– Да, отлично. И все равно получается, что если считать сорок лет… во сколько мы на пенсию выходим? – подняла голову я. Татьяна вытаращилась на меня и повертела пальцем у виска.
– Ты еще спроси, во сколько мы примерно лет помираем! И все посчитай.
– Согласно нашему законодательству, кажется, бабы с пятидесяти лет, а мужики с пятидесяти пяти, – не обращая внимания, продолжила охрана. Кажется, его мои расчеты тоже заинтересовали.

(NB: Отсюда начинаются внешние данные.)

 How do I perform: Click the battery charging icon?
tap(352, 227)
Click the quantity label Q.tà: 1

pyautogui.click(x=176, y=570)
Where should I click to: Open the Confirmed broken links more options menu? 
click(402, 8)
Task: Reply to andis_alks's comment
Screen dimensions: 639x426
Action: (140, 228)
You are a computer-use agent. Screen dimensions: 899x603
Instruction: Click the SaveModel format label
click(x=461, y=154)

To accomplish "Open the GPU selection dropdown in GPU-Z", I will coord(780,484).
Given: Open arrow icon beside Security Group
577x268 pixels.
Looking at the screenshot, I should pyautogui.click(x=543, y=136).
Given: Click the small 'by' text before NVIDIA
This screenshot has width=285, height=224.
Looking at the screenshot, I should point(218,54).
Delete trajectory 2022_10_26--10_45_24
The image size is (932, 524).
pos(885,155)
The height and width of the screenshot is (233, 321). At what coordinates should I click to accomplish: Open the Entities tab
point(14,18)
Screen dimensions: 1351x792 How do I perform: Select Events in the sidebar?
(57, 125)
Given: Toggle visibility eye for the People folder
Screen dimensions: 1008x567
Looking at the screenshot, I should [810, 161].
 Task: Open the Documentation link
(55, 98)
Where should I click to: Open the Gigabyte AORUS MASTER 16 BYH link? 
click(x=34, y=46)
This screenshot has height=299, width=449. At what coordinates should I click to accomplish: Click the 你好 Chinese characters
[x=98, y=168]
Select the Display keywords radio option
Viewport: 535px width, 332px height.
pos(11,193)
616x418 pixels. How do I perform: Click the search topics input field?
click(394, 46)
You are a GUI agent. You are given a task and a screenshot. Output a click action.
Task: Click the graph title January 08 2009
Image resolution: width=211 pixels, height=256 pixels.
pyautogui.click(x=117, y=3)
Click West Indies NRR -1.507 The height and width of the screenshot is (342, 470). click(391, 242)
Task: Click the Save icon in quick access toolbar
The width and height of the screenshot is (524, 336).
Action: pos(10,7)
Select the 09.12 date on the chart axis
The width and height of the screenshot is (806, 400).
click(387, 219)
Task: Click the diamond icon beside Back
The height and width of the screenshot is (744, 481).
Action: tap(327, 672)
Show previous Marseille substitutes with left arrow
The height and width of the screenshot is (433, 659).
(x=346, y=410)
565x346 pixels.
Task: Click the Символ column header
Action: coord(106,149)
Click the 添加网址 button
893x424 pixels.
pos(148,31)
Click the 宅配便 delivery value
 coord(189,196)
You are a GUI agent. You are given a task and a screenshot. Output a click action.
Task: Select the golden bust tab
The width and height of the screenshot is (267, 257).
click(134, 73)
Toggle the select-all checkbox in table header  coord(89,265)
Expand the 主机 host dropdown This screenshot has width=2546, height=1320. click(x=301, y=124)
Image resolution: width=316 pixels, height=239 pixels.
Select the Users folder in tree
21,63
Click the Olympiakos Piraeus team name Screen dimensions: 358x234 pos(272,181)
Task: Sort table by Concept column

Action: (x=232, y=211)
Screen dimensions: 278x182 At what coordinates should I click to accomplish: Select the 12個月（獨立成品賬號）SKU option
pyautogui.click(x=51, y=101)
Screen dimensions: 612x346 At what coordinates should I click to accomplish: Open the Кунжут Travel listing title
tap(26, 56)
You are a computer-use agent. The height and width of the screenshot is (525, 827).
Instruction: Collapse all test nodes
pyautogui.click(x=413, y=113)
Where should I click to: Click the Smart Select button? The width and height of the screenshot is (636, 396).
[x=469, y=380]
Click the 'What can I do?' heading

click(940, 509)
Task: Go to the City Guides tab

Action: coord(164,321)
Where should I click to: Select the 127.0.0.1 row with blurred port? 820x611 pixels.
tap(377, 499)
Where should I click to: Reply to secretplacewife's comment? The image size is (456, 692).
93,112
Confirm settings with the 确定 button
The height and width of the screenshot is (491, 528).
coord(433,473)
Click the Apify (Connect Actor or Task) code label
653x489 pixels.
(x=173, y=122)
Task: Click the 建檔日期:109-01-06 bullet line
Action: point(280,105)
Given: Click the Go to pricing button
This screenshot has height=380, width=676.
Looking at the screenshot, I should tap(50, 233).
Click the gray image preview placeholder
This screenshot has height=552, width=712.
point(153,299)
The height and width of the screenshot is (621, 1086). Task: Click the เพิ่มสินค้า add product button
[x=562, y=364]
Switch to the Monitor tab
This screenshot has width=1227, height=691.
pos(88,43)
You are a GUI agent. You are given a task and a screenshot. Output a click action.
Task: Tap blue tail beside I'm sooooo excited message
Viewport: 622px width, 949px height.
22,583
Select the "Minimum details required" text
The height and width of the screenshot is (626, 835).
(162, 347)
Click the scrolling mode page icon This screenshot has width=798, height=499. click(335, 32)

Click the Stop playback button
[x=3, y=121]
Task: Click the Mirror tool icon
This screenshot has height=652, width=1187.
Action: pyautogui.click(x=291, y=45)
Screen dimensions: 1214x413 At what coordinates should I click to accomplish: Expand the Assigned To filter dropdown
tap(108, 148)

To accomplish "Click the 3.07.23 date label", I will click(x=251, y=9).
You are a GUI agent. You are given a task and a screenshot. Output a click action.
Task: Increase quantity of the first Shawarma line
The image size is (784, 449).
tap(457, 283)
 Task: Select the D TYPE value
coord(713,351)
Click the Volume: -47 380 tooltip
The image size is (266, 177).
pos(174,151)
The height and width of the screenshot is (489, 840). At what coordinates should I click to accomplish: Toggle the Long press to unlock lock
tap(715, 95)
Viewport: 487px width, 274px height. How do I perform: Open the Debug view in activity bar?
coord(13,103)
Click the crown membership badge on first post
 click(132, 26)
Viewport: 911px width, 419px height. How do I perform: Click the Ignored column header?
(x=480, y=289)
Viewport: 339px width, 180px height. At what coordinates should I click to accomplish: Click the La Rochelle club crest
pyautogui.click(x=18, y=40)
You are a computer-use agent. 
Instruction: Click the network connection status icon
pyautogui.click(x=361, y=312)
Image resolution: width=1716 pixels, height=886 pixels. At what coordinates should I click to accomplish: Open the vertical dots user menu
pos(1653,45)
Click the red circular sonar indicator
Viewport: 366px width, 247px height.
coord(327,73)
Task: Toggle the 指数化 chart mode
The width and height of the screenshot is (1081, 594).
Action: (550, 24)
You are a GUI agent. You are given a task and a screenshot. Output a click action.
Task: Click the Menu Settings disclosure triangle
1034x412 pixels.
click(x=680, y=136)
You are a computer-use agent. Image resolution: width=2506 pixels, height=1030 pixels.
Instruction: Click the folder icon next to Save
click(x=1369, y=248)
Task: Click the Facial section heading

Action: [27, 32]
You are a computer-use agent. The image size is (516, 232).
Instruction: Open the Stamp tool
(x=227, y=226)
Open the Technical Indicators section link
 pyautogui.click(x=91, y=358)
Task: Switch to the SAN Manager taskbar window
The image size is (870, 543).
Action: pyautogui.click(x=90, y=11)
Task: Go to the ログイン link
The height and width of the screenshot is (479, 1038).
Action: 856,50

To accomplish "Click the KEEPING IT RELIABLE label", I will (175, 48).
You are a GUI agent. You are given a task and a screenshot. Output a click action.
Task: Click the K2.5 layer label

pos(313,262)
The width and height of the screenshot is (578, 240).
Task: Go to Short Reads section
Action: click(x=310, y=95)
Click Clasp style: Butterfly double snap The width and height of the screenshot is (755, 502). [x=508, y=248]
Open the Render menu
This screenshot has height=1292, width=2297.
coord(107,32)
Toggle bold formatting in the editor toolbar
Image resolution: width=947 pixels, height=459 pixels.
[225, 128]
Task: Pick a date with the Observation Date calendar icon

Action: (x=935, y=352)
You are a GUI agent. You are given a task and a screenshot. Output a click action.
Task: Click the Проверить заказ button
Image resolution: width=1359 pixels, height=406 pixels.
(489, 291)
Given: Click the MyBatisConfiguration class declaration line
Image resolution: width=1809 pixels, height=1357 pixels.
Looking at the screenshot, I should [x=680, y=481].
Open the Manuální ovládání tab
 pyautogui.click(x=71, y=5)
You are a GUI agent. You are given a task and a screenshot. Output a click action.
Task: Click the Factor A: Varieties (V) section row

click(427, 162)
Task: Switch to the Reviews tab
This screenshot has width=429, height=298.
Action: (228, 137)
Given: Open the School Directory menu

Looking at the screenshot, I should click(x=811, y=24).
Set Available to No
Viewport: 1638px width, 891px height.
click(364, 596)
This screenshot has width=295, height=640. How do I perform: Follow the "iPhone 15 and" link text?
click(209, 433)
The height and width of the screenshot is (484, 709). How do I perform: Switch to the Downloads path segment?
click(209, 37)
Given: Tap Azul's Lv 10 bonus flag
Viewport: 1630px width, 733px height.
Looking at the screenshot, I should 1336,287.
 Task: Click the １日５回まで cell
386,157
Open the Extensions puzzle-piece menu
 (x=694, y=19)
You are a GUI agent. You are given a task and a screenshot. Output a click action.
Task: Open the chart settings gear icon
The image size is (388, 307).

– Ты где это взял? Это же очень рано, – возразила Татьяна.
– Я… не помню, где взял, – помотала головой охрана. А потом осклабилась: – А, вспомнил. В троллейбусе говорили. В объявлении.
– Ладно, мы не в троллейбусе. У них там вредная работа и все такое. Берем шестьдесят лет – это средняя цифра, все согласны? – возбужденно продолжала я. – Мне двадцать шесть. Стало быть, мне в таком режиме работать еще тридцать девять лет. Для ровного счету – сорок.
– Звучит пугающе, – поежилась Татьяна. Остальной банковский народ тоже с интересом поглядывал в нашу сторону. Кто-то, я видела, втихую тоже что-то считал на калькуляторе.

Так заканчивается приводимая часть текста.